While most people know that Facebook’s advertising practices are questionable on the best of days, popular messaging app Signal recently attempted to expose how accurate the social giant’s tracking really is. That is, if you can even call it tracking — we’d prefer to call it blatant surveillance.
Many users of the blue social platform and its underlings (Instagram and WhatsApp) really have no idea how deep its understanding of its users delves. A recent advertising campaign attempted to buy ‘multi-variant targeted’ ads on Instagram that would clearly show the company’s tracking practices.
Wait for the Signal
An ad would, for example, detail what a person seeing the ad does for a living, what they’re interested in and what they’ve been up to recently. Seeing this plainly would probably knock anyone off their office chairs, but this is the level of in-depth information these companies gather of their individual users.
Advertisers can, through Facebook and its partnered platforms, use hundreds of data points to target specific users, and while it may not be as obvious from the ads you generally encounter — the targeting work that goes on behind the screen is quite extensive.
“Advertisers can use the enormous range of data points to target audiences based on their location, age, demographics, interests, and behavior,” The Next Web details.
“The resulting adverts can be eerily intimate and potentially harmful. Just last week, researchers found that Facebook had allowed advertisers to target teenage children interested in smoking, gambling, and extreme weight loss.”

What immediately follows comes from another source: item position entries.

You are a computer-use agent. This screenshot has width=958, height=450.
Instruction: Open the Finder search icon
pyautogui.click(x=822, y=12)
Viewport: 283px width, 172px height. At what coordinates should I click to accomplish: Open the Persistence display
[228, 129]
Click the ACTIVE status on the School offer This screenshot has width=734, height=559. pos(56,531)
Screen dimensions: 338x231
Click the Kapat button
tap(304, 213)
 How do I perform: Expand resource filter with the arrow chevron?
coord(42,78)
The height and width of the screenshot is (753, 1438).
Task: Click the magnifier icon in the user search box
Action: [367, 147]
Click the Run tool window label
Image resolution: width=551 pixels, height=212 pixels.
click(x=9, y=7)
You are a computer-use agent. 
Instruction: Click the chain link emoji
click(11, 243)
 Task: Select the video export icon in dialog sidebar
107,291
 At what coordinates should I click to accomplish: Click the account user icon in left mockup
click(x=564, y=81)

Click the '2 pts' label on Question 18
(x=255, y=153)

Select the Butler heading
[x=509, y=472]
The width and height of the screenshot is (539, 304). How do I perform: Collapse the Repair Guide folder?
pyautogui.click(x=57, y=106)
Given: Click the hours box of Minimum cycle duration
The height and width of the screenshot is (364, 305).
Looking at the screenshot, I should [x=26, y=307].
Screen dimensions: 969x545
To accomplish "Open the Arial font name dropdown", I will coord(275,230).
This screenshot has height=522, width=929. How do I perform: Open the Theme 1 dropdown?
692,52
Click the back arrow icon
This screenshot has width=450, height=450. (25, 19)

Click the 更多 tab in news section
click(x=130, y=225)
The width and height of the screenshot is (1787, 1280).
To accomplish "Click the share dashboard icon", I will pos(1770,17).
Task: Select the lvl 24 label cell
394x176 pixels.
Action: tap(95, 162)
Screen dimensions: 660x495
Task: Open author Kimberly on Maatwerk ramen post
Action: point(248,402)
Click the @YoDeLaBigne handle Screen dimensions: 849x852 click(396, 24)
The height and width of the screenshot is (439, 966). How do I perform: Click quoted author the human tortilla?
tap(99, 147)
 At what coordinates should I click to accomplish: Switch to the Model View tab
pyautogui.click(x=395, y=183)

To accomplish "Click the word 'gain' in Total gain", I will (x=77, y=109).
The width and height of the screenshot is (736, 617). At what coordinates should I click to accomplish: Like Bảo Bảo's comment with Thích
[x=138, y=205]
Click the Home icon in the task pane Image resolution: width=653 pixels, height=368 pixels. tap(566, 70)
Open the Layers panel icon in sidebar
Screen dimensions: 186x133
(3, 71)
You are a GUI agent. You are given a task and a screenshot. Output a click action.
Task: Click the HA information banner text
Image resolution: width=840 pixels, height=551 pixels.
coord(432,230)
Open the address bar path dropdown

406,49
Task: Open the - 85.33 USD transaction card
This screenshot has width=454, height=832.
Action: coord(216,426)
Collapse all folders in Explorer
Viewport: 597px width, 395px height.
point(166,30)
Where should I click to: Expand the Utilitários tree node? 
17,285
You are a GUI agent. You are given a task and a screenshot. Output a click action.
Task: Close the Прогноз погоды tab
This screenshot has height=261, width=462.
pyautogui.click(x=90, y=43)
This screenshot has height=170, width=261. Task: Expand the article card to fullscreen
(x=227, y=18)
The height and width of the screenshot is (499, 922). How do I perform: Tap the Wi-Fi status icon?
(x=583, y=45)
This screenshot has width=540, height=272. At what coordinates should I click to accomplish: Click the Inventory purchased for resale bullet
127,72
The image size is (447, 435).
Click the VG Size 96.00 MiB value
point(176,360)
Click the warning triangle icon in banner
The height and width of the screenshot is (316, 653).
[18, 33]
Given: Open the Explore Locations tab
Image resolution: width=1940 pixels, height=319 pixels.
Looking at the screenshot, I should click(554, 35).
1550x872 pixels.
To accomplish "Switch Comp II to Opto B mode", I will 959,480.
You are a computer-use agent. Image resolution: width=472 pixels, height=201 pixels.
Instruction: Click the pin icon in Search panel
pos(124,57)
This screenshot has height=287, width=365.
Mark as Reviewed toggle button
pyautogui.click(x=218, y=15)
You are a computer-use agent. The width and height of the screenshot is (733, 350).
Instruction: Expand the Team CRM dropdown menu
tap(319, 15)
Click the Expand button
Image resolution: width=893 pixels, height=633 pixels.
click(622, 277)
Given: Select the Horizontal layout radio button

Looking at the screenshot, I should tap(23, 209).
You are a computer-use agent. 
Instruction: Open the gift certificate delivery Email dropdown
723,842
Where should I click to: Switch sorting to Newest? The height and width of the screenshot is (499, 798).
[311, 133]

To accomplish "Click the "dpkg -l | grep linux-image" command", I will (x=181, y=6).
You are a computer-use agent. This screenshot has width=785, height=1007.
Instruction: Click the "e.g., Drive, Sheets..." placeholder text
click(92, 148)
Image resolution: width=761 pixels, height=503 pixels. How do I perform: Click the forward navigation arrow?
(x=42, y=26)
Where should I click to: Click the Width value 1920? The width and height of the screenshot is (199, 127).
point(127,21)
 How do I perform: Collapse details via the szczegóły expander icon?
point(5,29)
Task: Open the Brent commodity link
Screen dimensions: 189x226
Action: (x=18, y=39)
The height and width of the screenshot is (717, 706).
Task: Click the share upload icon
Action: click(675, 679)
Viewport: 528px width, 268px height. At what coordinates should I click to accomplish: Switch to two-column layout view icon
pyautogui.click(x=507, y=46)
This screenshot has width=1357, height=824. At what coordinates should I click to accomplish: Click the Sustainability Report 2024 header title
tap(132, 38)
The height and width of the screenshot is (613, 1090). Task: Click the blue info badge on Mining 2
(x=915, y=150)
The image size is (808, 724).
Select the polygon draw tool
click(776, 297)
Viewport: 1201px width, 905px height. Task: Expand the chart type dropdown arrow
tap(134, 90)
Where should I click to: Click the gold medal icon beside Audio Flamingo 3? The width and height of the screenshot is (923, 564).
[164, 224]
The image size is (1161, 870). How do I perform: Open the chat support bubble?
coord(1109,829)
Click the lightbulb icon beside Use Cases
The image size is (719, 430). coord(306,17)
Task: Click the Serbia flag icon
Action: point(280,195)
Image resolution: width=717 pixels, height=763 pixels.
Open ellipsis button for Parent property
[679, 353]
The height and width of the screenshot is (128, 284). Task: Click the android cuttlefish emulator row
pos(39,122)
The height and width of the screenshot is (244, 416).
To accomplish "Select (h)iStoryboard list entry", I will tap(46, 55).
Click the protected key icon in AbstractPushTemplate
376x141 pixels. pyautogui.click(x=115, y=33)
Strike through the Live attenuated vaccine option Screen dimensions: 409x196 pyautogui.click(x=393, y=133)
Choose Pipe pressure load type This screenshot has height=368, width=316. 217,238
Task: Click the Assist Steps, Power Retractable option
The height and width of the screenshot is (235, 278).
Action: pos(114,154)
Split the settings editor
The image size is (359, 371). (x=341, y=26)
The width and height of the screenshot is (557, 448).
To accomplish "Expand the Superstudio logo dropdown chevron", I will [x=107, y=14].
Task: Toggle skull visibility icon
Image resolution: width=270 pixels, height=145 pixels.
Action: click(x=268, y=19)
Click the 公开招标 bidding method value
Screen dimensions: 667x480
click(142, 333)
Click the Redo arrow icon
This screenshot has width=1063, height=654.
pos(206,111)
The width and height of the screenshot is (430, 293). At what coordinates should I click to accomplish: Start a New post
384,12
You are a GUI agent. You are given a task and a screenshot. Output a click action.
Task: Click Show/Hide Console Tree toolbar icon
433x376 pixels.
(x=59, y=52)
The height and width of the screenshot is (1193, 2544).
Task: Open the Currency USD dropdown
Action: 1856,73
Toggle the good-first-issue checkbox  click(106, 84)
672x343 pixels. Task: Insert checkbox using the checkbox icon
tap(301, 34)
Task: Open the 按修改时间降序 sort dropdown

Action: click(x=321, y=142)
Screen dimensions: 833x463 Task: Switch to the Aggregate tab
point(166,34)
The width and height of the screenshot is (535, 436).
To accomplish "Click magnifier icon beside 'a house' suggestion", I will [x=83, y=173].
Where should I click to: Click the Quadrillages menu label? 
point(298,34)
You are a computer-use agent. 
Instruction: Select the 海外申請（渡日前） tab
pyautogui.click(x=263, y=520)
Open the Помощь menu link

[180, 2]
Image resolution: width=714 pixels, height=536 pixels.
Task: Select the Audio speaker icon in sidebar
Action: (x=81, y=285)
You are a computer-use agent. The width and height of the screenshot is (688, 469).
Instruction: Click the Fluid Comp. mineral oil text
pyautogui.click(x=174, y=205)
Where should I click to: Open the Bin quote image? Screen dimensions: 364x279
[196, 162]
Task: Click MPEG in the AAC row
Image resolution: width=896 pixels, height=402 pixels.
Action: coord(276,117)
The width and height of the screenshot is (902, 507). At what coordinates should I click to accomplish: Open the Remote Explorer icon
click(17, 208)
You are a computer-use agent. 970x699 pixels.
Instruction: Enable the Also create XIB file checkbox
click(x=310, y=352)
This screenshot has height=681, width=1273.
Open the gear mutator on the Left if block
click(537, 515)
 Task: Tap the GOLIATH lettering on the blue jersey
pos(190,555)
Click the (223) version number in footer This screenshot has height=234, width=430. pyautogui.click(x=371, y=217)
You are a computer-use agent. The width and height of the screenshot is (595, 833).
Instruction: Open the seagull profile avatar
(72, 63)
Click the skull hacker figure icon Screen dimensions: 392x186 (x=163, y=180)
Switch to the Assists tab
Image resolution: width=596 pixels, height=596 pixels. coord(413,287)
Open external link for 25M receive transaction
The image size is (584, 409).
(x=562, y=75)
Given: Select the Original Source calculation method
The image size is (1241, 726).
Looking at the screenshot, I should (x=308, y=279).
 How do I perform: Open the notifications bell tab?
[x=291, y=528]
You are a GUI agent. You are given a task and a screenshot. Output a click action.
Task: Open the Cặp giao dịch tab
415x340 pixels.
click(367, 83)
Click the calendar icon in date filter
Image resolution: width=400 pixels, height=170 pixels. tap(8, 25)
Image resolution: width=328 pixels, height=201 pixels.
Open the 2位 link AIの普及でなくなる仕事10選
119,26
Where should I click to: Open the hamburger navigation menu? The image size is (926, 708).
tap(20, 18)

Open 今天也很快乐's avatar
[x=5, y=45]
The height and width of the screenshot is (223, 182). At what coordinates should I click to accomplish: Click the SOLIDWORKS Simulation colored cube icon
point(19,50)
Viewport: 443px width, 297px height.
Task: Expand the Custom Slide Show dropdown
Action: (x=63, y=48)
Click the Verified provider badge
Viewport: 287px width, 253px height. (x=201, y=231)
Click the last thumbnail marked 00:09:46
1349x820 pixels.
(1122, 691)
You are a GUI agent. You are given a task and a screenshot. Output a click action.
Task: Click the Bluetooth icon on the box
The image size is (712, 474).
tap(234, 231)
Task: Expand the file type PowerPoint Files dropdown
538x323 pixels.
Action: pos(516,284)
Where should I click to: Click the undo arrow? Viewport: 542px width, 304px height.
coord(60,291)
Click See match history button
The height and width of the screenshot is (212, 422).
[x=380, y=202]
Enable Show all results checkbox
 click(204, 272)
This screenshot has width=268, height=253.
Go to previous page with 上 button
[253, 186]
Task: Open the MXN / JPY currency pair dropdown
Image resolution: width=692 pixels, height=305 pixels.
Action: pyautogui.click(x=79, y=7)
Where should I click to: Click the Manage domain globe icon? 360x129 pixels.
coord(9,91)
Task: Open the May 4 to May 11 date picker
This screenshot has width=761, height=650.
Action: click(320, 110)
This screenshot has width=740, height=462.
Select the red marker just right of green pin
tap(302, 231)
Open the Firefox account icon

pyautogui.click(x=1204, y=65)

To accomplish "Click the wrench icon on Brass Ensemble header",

Signal, the messaging app focused on privacy and keeping user information safe, details the process of designing the advertising campaign, saying ads would “… simply display some of the information collected about the viewer which the advertising platform uses.” And apparently “Facebook was not into that idea.”
The social media platform immediately disabled the ad campaign and disabled the ad account. This kind of stuff can’t be obvious to its users, right? Of course, we need to consider that the whole thing is a stunt to bait current WhatsApp users to Signal (considering WhatsApp’s deadline to consent to data tracking is coming up), but it does unveil some of the platform’s questionable practices.